WORK TASK: Copy every one of the following entries word for word, with no changes.

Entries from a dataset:
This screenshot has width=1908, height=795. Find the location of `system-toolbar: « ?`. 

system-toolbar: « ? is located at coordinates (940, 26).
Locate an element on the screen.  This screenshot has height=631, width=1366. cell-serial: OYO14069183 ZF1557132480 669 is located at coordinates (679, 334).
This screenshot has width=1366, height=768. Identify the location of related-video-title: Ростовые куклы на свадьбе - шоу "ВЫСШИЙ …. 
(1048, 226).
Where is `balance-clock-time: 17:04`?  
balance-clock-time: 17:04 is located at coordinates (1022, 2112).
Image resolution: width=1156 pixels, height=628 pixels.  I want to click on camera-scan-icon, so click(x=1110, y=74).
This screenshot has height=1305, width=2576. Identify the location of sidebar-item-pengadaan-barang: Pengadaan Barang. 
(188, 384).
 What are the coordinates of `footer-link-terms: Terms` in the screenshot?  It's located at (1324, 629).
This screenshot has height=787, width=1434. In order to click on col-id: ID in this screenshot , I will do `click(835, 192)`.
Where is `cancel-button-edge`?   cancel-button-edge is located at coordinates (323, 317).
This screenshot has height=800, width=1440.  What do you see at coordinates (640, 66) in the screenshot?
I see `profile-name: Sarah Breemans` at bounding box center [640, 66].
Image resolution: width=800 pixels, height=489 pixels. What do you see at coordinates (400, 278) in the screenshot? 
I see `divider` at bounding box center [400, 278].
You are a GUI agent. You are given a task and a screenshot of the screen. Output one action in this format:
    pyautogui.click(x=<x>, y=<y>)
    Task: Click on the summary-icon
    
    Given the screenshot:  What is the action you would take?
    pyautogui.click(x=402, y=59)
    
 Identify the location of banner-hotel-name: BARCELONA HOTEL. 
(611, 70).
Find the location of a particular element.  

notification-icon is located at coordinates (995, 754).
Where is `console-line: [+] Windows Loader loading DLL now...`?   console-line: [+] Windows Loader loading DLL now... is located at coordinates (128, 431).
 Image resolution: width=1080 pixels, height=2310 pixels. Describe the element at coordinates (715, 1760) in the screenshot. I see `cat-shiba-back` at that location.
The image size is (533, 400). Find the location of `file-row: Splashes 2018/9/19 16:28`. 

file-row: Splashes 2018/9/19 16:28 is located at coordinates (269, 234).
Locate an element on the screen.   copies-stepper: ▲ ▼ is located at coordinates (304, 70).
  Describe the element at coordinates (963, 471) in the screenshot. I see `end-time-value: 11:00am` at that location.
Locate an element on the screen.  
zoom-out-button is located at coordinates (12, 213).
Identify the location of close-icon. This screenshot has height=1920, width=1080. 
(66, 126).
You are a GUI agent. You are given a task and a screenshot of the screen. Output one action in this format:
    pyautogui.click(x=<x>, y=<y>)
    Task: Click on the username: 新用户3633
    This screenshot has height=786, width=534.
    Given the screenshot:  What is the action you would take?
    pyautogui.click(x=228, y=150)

RESPONSE:
This screenshot has width=1908, height=795. Find the location of `system-toolbar: « ?`. 

system-toolbar: « ? is located at coordinates (940, 26).
Locate an element on the screen.  This screenshot has height=631, width=1366. cell-serial: OYO14069183 ZF1557132480 669 is located at coordinates (679, 334).
This screenshot has width=1366, height=768. Identify the location of related-video-title: Ростовые куклы на свадьбе - шоу "ВЫСШИЙ …. 
(1048, 226).
Where is `balance-clock-time: 17:04`?  
balance-clock-time: 17:04 is located at coordinates (1022, 2112).
Image resolution: width=1156 pixels, height=628 pixels.  I want to click on camera-scan-icon, so click(x=1110, y=74).
This screenshot has height=1305, width=2576. Identify the location of sidebar-item-pengadaan-barang: Pengadaan Barang. 
(188, 384).
 What are the coordinates of `footer-link-terms: Terms` in the screenshot?  It's located at (1324, 629).
This screenshot has height=787, width=1434. In order to click on col-id: ID in this screenshot , I will do `click(835, 192)`.
Where is `cancel-button-edge`?   cancel-button-edge is located at coordinates (323, 317).
This screenshot has height=800, width=1440.  What do you see at coordinates (640, 66) in the screenshot?
I see `profile-name: Sarah Breemans` at bounding box center [640, 66].
Image resolution: width=800 pixels, height=489 pixels. What do you see at coordinates (400, 278) in the screenshot? 
I see `divider` at bounding box center [400, 278].
You are a GUI agent. You are given a task and a screenshot of the screen. Output one action in this format:
    pyautogui.click(x=<x>, y=<y>)
    Task: Click on the summary-icon
    
    Given the screenshot:  What is the action you would take?
    pyautogui.click(x=402, y=59)
    
 Identify the location of banner-hotel-name: BARCELONA HOTEL. 
(611, 70).
Find the location of a particular element.  

notification-icon is located at coordinates (995, 754).
Where is `console-line: [+] Windows Loader loading DLL now...`?   console-line: [+] Windows Loader loading DLL now... is located at coordinates (128, 431).
 Image resolution: width=1080 pixels, height=2310 pixels. Describe the element at coordinates (715, 1760) in the screenshot. I see `cat-shiba-back` at that location.
The image size is (533, 400). Find the location of `file-row: Splashes 2018/9/19 16:28`. 

file-row: Splashes 2018/9/19 16:28 is located at coordinates (269, 234).
Locate an element on the screen.   copies-stepper: ▲ ▼ is located at coordinates (304, 70).
  Describe the element at coordinates (963, 471) in the screenshot. I see `end-time-value: 11:00am` at that location.
Locate an element on the screen.  
zoom-out-button is located at coordinates (12, 213).
Identify the location of close-icon. This screenshot has height=1920, width=1080. 
(66, 126).
You are a GUI agent. You are given a task and a screenshot of the screen. Output one action in this format:
    pyautogui.click(x=<x>, y=<y>)
    Task: Click on the username: 新用户3633
    This screenshot has height=786, width=534.
    Given the screenshot:  What is the action you would take?
    pyautogui.click(x=228, y=150)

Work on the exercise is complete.